— Start of Material provided —

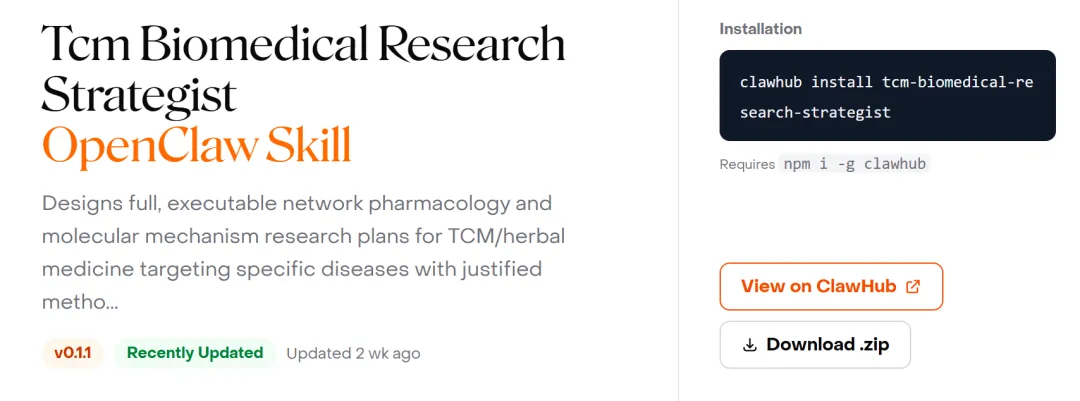Open the View on ClawHub link
This screenshot has width=1080, height=401.
point(830,287)
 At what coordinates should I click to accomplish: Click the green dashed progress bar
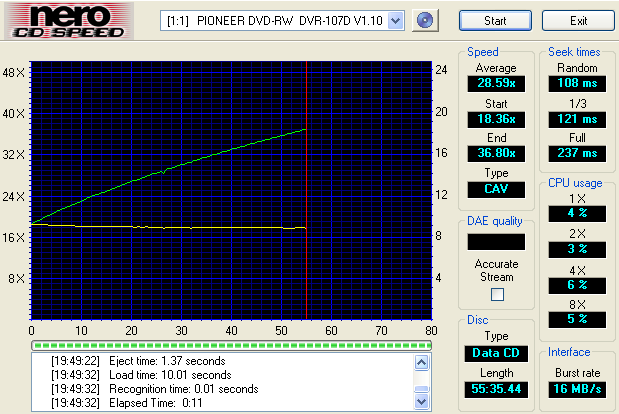231,345
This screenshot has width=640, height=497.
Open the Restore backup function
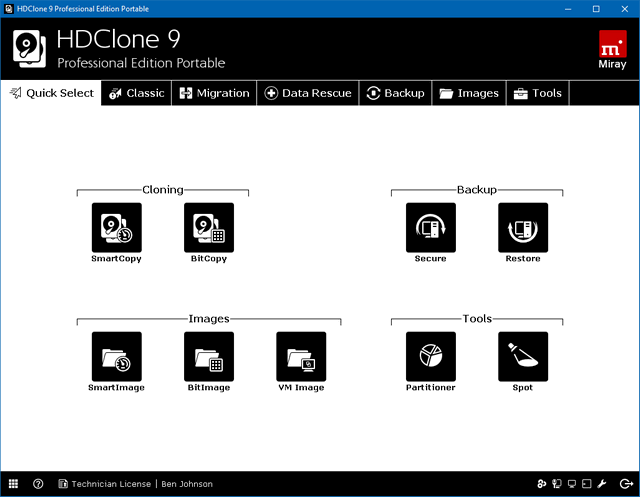[523, 228]
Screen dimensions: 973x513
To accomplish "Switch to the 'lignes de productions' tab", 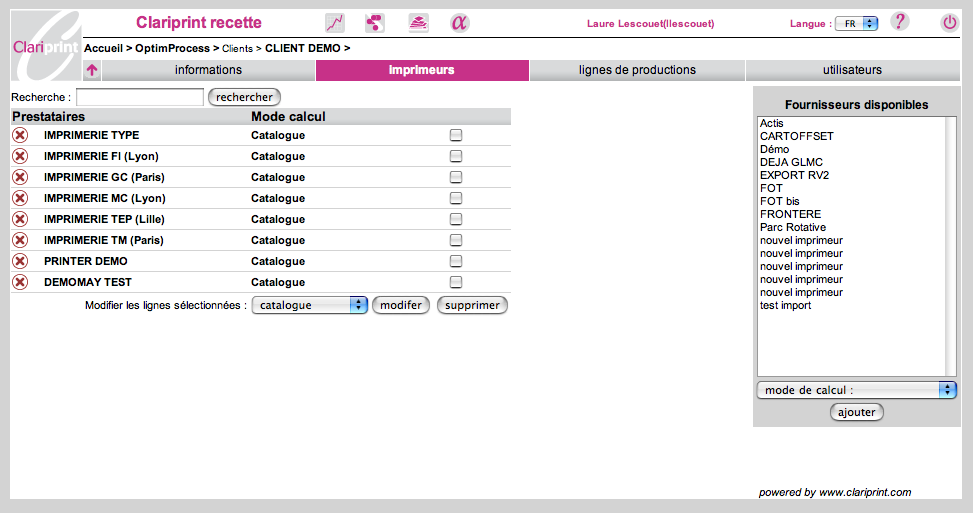I will 637,70.
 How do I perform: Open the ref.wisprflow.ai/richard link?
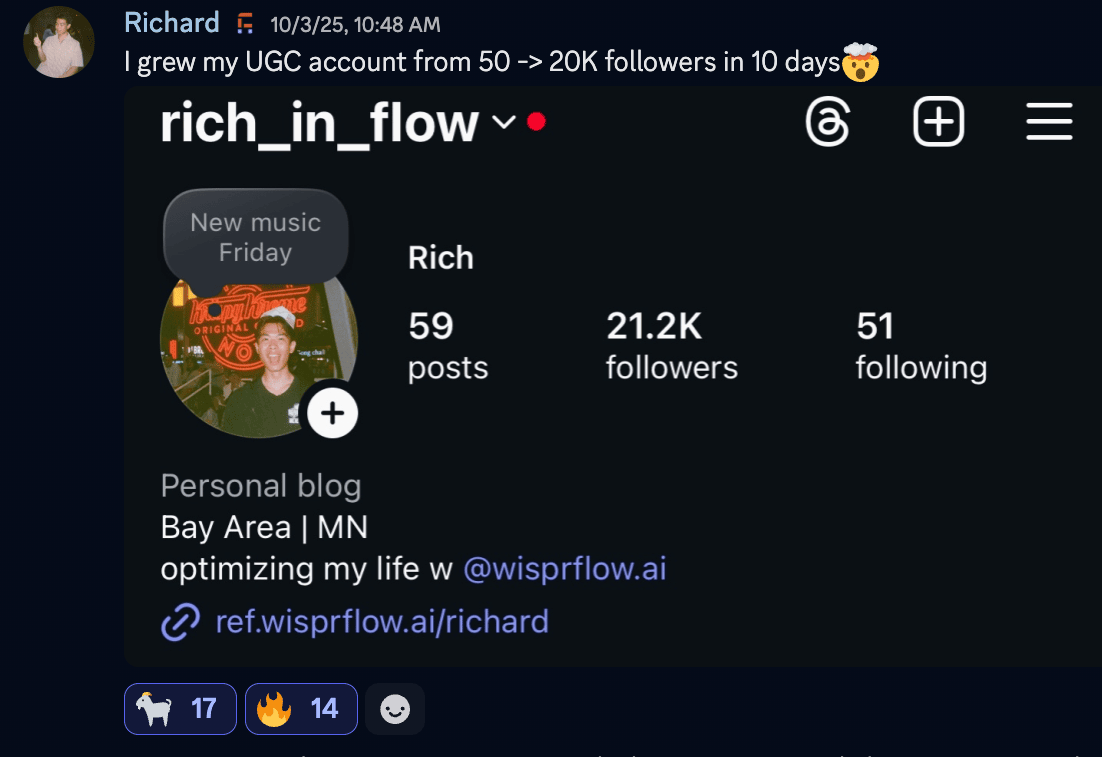click(382, 622)
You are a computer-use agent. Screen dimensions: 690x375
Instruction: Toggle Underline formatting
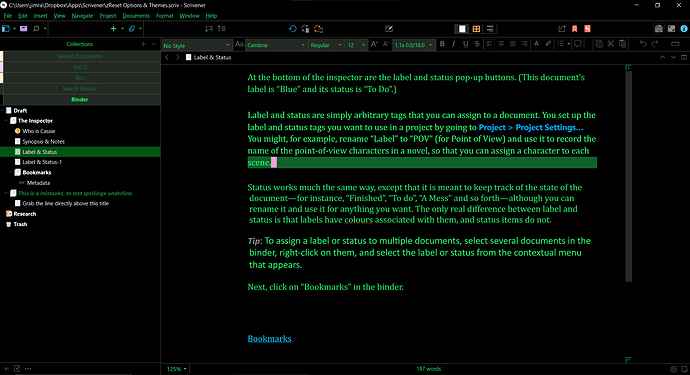pyautogui.click(x=466, y=44)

— End of Material provided —

Rewrite every line from the one containing "You are a computer-use" through the end of the rows, swapping "Underline" for "Bold" and changing nothing else. Leave the pictures out of your answer.

**Exercise response:**
You are a computer-use agent. Screen dimensions: 690x375
Instruction: Toggle Bold formatting
pyautogui.click(x=466, y=44)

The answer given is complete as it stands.